Les chasseurs mettent à profit leurs connaissances, leur compétence ainsi que leur temps pour le bien-être de l’environnement et de la biodiversité. Mais ils ne sont pas seuls, dans certains départements, les agriculteurs s’investissent eux aussi pour la faune sauvage.

Honfleur, les chasseurs sur le terrain

Après des mois de confinement, les chasseurs de la basse Seine sont heureux de retrouver leur terrain de chasse. Rodolphe Domin, président de la réserve du conservatoire du littoral fait part de l’investissement et du rôle du chasseur dans l’association « Après le confinement, nous sommes retournés à la réserve qui appartient au conservatoire du littoral. Notre association, qui compte une centaine de chasseurs, a également pour rôle de nettoyer la réserve : refaire les allées piétonnes, couper les arbres tombés, remettre en état les sentiers, enlever les orties et les ronces, refaire les clôtures et nettoyer les mares naturelles, qui sont les points d’eau du gibier. ». Avant d’ajouter  » La chasse est une passion qui se transmet en famille. Elle permet aussi de réguler les populations de nuisibles et d’entretenir les zones forestières. Les inscriptions sont ouvertes jusqu’à fin juillet. Avoir le permis de chasse est obligatoire pour donner un coup de main lors des nettoyages forestiers. ».

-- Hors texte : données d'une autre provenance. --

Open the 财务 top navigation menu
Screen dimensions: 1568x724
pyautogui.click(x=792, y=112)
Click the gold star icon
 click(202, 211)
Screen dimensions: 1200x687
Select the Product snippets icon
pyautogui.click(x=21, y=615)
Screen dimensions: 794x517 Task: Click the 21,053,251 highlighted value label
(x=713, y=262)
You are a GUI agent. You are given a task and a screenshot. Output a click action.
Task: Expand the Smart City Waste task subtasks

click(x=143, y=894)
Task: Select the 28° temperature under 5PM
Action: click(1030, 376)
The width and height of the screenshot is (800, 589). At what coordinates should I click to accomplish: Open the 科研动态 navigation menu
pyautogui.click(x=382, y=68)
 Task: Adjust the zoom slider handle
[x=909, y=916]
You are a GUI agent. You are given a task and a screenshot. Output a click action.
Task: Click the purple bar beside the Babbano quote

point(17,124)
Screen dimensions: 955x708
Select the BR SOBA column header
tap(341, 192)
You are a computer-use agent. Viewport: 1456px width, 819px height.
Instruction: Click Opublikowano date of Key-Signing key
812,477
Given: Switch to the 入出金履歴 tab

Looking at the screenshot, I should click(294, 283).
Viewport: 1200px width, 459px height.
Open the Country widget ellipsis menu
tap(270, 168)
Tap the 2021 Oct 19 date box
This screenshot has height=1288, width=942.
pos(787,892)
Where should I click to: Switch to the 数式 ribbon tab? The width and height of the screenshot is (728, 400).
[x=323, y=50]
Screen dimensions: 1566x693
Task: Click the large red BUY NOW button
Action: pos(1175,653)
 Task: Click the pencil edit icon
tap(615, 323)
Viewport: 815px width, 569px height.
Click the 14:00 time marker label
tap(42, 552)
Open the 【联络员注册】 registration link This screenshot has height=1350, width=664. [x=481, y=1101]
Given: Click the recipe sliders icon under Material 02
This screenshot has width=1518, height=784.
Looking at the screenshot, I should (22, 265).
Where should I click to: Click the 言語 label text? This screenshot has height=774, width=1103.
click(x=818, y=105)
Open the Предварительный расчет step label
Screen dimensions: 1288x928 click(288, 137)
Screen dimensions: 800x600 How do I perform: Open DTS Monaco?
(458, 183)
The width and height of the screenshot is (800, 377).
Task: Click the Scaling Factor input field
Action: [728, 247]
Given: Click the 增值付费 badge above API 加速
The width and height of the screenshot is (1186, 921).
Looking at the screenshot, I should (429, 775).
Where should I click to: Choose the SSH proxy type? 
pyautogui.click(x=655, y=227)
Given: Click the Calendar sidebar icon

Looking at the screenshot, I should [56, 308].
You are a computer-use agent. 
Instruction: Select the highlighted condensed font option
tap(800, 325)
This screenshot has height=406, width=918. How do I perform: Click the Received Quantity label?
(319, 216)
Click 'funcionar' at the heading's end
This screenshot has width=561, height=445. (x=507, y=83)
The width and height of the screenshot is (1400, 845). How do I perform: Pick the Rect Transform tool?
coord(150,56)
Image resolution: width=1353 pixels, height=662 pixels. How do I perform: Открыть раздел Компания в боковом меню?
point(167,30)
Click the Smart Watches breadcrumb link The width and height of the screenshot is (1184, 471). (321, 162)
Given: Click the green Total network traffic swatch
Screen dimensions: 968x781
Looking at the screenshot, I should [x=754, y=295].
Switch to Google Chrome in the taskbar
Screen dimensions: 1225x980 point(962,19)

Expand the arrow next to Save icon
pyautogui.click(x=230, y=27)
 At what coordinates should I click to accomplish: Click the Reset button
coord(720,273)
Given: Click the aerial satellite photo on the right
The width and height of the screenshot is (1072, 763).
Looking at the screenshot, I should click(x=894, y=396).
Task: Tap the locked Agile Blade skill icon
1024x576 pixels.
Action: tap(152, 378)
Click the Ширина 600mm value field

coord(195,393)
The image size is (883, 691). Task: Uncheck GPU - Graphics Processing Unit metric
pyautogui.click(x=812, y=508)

Côte d’Or, chasseurs et agriculteurs ensemble pour la faune sauvage

En plus des projets concernant le petit gibier, la Côte d’Or, par ses différents acteurs ruraux et environnementaux, tente de travailler sur les milieux. Ainsi, l’implantation de prairies temporaires sur le territoire du GIC ( Groupement d’intérêt cynégétique) de la Montagne en est un bel exemple.

Katia Daudigeos animatrice de la charte forestière de territoire, explique « La situation cynégétique sur le territoire de ce GIC montre une disparité dans la répartition de certaines espèces de grand gibier : sangliers et cervidés. Cette mauvaise répartition peut notamment engendrer des dégâts conséquents aux cultures. L’installation de clôtures de protection a certes empêché l’accès du gibier mais en a limité son déplacement ainsi que l’accès à des zones de gagnage. Du coup, la population de cervidés s’est déplacée en périphérie du périmètre du GIC, déplaçant, par la même occasion, les dégâts. ».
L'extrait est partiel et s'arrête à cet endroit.